- **TASK PROMPT**
Among the entries below, find the lines with "will" and copy them.

- **DATA SUPPLIED**
* * * *

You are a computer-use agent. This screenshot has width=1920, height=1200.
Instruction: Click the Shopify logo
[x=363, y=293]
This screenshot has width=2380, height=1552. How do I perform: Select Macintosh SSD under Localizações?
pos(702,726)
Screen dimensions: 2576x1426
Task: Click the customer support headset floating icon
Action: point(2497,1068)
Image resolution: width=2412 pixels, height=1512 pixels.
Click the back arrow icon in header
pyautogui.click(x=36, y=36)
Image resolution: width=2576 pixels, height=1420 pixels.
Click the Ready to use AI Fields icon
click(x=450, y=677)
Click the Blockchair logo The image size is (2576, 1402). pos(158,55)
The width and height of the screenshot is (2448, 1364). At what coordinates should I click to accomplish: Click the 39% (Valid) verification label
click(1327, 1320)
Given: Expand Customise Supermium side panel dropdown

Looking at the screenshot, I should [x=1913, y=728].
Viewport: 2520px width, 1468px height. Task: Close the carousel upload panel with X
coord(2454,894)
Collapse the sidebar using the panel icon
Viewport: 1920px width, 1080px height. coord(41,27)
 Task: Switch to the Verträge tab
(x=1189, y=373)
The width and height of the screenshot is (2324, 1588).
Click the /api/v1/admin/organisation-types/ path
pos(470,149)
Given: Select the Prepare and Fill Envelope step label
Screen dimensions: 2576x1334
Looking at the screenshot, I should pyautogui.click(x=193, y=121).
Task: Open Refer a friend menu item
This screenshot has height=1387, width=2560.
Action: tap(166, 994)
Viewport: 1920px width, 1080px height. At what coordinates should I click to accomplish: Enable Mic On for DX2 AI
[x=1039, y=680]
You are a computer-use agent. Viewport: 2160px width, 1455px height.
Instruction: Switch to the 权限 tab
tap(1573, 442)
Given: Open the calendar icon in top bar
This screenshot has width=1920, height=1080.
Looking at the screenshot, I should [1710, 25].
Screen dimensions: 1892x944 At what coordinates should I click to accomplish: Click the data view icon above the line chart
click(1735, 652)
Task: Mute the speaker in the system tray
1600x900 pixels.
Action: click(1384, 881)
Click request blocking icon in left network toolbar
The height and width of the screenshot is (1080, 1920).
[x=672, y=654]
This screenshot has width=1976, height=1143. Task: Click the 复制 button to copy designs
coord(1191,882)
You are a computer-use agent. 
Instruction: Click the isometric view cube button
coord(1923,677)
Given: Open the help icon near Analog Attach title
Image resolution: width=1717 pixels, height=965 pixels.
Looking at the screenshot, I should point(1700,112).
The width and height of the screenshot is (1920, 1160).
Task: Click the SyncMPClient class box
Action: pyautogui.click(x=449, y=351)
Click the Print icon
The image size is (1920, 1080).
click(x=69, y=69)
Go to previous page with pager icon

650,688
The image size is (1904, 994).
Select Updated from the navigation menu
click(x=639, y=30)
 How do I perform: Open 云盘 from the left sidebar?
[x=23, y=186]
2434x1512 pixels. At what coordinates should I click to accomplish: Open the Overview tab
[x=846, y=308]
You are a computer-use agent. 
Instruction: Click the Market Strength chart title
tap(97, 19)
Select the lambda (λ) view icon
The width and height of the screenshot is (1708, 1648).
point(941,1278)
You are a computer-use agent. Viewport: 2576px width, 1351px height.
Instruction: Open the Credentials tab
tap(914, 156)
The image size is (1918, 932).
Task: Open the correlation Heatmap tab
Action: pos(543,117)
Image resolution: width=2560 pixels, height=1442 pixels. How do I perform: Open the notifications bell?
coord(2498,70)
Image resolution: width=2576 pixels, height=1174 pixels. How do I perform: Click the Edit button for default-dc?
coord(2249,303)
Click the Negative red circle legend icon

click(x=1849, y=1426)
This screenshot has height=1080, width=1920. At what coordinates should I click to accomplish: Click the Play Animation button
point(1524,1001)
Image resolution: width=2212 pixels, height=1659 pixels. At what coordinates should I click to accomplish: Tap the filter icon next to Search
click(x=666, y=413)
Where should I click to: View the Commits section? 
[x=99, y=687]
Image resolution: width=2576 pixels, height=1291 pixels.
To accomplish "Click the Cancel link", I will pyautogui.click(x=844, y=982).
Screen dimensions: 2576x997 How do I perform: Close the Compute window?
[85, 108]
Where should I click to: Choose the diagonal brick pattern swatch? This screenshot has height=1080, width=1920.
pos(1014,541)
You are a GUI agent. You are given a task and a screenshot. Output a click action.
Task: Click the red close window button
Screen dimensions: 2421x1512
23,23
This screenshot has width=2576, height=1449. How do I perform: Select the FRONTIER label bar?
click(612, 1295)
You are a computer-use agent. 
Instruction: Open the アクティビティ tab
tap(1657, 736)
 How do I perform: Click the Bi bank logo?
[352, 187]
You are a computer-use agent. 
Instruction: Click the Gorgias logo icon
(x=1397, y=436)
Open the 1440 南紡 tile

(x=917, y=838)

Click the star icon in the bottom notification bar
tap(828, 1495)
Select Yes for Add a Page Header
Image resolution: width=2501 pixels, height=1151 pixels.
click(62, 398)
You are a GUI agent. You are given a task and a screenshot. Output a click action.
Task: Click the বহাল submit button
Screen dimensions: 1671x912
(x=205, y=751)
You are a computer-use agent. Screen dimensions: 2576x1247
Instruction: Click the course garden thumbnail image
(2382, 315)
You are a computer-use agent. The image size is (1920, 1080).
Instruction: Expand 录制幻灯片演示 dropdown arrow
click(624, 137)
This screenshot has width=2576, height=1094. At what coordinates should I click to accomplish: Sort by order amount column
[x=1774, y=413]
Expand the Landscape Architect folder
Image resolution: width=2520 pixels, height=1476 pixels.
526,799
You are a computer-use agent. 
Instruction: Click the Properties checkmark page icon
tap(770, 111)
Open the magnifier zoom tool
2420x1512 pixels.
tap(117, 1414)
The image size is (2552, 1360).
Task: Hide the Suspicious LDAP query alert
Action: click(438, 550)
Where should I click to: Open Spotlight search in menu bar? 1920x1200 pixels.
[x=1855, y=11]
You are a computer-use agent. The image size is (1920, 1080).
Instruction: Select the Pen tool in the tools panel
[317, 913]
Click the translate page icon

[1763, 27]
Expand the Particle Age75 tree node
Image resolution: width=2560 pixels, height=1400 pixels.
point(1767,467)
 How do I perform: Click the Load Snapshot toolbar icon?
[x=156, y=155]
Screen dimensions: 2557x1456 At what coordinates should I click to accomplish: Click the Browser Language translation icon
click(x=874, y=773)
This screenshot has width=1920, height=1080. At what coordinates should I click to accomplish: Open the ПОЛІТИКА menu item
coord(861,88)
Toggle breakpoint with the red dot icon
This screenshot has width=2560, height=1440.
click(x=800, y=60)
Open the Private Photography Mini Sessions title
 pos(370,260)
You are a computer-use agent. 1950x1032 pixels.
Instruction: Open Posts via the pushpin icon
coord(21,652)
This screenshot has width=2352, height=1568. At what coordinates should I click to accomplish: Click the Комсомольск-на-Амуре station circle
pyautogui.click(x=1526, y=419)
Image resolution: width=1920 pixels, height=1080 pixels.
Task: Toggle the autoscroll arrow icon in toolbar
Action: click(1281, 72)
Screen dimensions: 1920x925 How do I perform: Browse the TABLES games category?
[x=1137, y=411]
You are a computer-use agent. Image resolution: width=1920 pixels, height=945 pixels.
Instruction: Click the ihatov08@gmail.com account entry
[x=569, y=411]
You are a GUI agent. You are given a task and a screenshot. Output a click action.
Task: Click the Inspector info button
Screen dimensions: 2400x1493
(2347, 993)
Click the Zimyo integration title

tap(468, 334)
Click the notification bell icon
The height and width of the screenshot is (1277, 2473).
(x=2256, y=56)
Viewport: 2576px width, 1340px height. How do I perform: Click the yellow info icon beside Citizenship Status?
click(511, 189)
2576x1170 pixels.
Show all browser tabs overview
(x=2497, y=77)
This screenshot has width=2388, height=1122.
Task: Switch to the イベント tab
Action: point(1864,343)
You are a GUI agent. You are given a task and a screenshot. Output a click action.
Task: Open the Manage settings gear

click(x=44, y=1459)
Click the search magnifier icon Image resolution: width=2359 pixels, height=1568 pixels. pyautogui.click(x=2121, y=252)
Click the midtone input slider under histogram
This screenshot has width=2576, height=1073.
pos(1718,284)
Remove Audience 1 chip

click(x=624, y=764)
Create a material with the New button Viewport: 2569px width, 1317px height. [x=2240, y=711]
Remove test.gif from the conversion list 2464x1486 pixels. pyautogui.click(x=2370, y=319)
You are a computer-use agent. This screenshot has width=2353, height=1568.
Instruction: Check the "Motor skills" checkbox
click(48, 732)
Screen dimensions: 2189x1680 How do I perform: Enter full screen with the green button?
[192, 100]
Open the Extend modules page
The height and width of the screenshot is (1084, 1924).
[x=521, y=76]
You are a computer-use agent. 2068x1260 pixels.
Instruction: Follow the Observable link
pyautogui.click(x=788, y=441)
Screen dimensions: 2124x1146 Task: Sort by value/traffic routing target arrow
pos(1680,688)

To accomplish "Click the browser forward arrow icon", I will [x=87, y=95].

* * * *

- **RESPONSE AREA**
To accomplish "Click the Cancel link", I will pyautogui.click(x=844, y=982).
To accomplish "Click the browser forward arrow icon", I will [x=87, y=95].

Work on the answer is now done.